–本作の収録などで思い出に残っている出来事があれば教えてください。
洲崎:泣くシーンですね。どうしても泣きじゃくっているようなシーンって別撮りになってしまうんです。長道が喋っている隣でつむぎがヒクヒクしてるところとか。テストは二人で一緒にやっているので、長道の心の動きが読めたり、言葉の掛け合いがあって自然と泣けてくるのですが、別録りだと強弱が難しくて、収録したものをいい具合に組み合わせてくださったと思います。今回は特に、恋愛的な繊細なお芝居も求められたのですごく難しかったです。
逢坂:僕もつむぎとのシーンです。すごく感情入れてやらせてもらったんですけれども、やはり「リアルすぎるのと、リアルな芝居は違うんだな」とあらためて感じました。第1弾PVでつむぎの名前を叫ぶシーンが入っていたのですが…撮り直しました。
洲崎:え、そうだったの!?
逢坂:あまりにも名前が言えてなかったんでしょうね。皆さんに聞かせる劇場での音声は、実はPVとは別の取り直したやつです(笑)。でも、一人でのリテイクでも、熱が残っていたので、感情を入れて演じ切ることができ、やはりそこは思い入れのあるシーンなんだなって実感しました。
–本作の見どころを教えて下さい。
洲崎:全部としか言いようがない…私は3回泣きました。
逢坂:泣けるシーンが多いのですが、それぞれ泣く感情が違うんですよね。悲しくて泣く、嬉しくて泣く、高ぶって泣く。それぞれに良さがあるので劇場で感じてほしいですね。
洲崎:その言葉にならない感情をスクリーンでお客さんと共有できるのが嬉しいです。お客さんの観終わったあとの顔を見に行きたいくらい(笑)。

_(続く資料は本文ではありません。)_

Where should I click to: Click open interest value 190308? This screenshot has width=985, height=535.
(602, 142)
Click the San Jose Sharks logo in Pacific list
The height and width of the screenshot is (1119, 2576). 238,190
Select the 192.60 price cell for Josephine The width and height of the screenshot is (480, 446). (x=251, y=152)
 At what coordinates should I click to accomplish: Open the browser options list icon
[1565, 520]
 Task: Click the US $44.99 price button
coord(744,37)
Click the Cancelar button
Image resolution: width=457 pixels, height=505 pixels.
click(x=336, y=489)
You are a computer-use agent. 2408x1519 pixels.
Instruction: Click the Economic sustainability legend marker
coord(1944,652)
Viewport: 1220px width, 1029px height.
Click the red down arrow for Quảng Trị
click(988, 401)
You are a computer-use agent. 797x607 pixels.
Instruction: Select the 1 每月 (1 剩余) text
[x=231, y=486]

–ポスターやPVからはすごく長道とつむぎの距離が縮まる様子が伝わってきますね。
洲崎:TVシリーズだと割とコミカルな感じで描かれていて、ギャグっぽさもあったんですけど、今回はつむぎと長道がしっかり対話するようになってます。
逢坂:あのハーレムアニメはどこに行ったのか!?っていう(笑)。
洲崎:でも、どのキャラクターのファンも楽しめる映画になっていると思います。
–ラブストーリーの色合いが強くなっているのを感じました。
逢坂:全てにおいて初々しさがあって、見てるこっちが恥ずかしくなってくるくらいで、でも本人たちはいたって真剣で。ある意味、本人たちに恋愛をしている自覚はないんじゃないかな…長道ってやはりそういうのに慣れてないですし、おそらく自分から女の子に気持ちをぶつけるなんて初めての経験で。それも告白というより、この子の悲しい気持ちをなんとかとめてあげたいっていうところから素直な気持ちを伝えただけのような。
洲崎:口に出して初めて、自分でもちゃんと意識してそうだよね。
逢坂:そんな感じがする。顔を赤くしながら言うんですけど、自然と気持ちが口から出たような。さぁこの子に告白するぞ、という感じではない気がしますね。
–本作で6年ぶりに長道とつむぎを演じましたが、収録前に過去のアニメシリーズを見返すなど、キャラクターを自身に呼び戻す作業はされましたか?
逢坂:僕は原作(漫画)は読み直しましたが、アニメは見直さなかったです。長いことやってきたので、長道という人物は僕の中にいて、あとは年齢を重ねた長道をどうイメージするかだけでした。その部分でも、あまり作り込みすぎても現場で対応できなくなったりするので、必要最低限に留めていました。
洲崎:私は割と見返すタイプで、収録2日前ぐらいにTVシリーズ第1期、第2期全部見ました。でも、当時ものすごい練習して現場に行っていたので、余裕でつむぎの声が脳内再生されちゃうんですよね。新しいセリフを見ても、自分がつむぎとして声を入れるイメージがすぐ湧くので、あらためてつむぎを起こす作業とかはそこまで時間がかからず、割と自然な流れで私もできた気がします。
–『シドニアの騎士』シリーズの戦闘シーンの迫力はどれも凄まじいですが、本作はTVシリーズを凌駕するスピード感と臨場感でした。プレスコで戦闘シーンを演じるのは大変だったのではないですか?
逢坂:どういう状況かというのはト書にあるのですが、どういう動きをしているかは想像するしかないんです。だから頭の中で自分が衛人に乗っている気持ちで、ここでどのくらいの衝撃が来るのか、止まったときにどういう息の飲み込み方をするのかとか。
–セル画などの素材もなく?
逢坂:ないです。ある意味、自分の想像力がものを言う現場で。今回は苦しいシーンが多かったので、意図的に喉を締める感じや、呼吸を浅くしたりとか、そういった技術的な面をいろいろ試しながらやっていました。